Article by Chris Laws, supply chain specialist and Vice President of Product, Strategy, and GTM at Dun & Bradstreet.
Businesses have experienced serious supply chain disruptions caused by Covid-19 for over 18 months now, with 99 per cent of procurement and supply chain leaders interviewed by Dun & Bradstreet claiming that Covid-19 has impacted their procurement processes.
Earlier this year, the Yantian terminal in Shenzhen had to be closed due to a rise in cases, causing supply chain delays for manufacturers and retailers around the world.
So it’s little surprise that the ‘pingdemic’ is creating renewed frustrations for businesses in the UK as cases soar and suppliers struggle to find the staff to maintain regular trade.
Our research found supply chain professionals are facing additional challenges alongside Covid-19 - 40 per cent say it’s a struggle to maintain a useful and timely view of their suppliers, while other challenges include sharing data across the business to inform decision-making (38 per cent) and obtaining actionable insights from data already in hand (37 per cent).
With Covid-19 disruption set to continue, businesses need to ensure they have a holistic and clear overview of who they’re doing business with, and even their suppliers’ suppliers.
What we are seeing from these events is the need for companies to make investments in data and technology to create end-to-end digital processes that eliminate dependency upon tasks which are challenging in homeworking contexts, as well as developing agile and geographically dispersed supply chains that can quickly pivot during unexpected events.

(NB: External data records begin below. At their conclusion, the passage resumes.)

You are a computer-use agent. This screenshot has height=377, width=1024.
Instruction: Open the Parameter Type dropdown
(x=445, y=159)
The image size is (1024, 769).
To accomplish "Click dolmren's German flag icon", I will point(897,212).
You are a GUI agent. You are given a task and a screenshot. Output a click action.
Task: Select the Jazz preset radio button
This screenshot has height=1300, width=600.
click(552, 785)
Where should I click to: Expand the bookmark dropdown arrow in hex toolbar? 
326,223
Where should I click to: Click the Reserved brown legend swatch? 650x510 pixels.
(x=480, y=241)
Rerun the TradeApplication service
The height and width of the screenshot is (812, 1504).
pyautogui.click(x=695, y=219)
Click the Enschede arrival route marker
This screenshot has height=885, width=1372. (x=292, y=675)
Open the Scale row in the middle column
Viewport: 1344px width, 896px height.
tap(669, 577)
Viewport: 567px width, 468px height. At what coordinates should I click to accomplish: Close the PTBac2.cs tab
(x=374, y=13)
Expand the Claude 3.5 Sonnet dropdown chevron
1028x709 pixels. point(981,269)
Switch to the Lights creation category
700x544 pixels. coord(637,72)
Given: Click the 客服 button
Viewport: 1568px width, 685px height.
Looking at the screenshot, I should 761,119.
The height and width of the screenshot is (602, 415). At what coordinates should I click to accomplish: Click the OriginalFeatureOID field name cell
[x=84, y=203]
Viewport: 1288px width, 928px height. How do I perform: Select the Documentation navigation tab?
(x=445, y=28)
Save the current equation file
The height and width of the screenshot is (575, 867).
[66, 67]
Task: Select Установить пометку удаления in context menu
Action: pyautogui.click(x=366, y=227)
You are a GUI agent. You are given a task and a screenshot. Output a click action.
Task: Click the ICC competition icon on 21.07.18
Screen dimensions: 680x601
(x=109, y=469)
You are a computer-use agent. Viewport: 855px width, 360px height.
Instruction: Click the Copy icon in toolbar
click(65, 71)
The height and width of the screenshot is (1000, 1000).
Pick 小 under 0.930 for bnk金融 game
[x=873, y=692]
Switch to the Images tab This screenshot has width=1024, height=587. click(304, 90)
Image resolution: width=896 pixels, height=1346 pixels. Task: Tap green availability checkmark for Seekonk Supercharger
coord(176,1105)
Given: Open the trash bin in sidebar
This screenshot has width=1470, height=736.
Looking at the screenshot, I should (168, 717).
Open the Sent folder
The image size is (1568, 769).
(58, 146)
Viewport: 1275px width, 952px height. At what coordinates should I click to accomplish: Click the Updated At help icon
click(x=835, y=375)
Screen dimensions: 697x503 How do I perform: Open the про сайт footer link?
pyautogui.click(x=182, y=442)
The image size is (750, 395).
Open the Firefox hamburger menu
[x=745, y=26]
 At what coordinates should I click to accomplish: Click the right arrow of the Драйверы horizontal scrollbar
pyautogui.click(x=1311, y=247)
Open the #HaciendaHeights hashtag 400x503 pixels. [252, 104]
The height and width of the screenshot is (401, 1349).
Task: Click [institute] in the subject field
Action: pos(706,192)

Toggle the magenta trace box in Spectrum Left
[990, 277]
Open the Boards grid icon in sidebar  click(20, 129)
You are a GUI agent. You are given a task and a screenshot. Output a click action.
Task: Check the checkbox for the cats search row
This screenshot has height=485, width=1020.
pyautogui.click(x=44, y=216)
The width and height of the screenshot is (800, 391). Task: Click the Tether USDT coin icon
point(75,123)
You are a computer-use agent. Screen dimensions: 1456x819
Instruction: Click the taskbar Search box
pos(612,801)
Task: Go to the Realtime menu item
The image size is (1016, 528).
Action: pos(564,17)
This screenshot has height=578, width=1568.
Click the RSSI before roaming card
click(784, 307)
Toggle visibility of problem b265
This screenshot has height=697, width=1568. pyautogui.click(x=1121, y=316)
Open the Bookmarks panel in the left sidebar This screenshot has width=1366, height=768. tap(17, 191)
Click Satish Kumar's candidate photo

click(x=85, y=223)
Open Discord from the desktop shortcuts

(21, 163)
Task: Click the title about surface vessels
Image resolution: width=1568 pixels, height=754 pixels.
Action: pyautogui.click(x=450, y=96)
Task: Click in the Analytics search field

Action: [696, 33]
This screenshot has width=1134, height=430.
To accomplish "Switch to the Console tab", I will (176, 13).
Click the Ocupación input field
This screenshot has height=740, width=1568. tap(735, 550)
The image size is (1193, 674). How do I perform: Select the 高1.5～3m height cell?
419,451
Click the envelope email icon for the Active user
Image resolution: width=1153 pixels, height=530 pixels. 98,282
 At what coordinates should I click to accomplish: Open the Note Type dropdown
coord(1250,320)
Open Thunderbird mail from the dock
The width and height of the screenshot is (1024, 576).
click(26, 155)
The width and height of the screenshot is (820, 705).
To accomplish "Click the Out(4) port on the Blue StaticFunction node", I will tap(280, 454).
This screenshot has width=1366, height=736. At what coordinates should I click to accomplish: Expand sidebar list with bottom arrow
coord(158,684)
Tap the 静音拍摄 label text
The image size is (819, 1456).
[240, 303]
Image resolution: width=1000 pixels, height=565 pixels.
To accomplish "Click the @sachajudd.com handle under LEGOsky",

This greater level of transparency and efficiency can help companies keep downstream production and the delivery of products to end-users on track for on-time delivery – helping to not only maintain supplier, but also customer satisfaction.
By analysing their supply chain data, they can be able to lower reliance on specific vendors and expose vulnerabilities in their supply chains as companies can quickly determine alternative suppliers in non-impacted areas and engage them to offset the delays of supply, and improve their business continuity planning to help ensure survival through these turbulent times.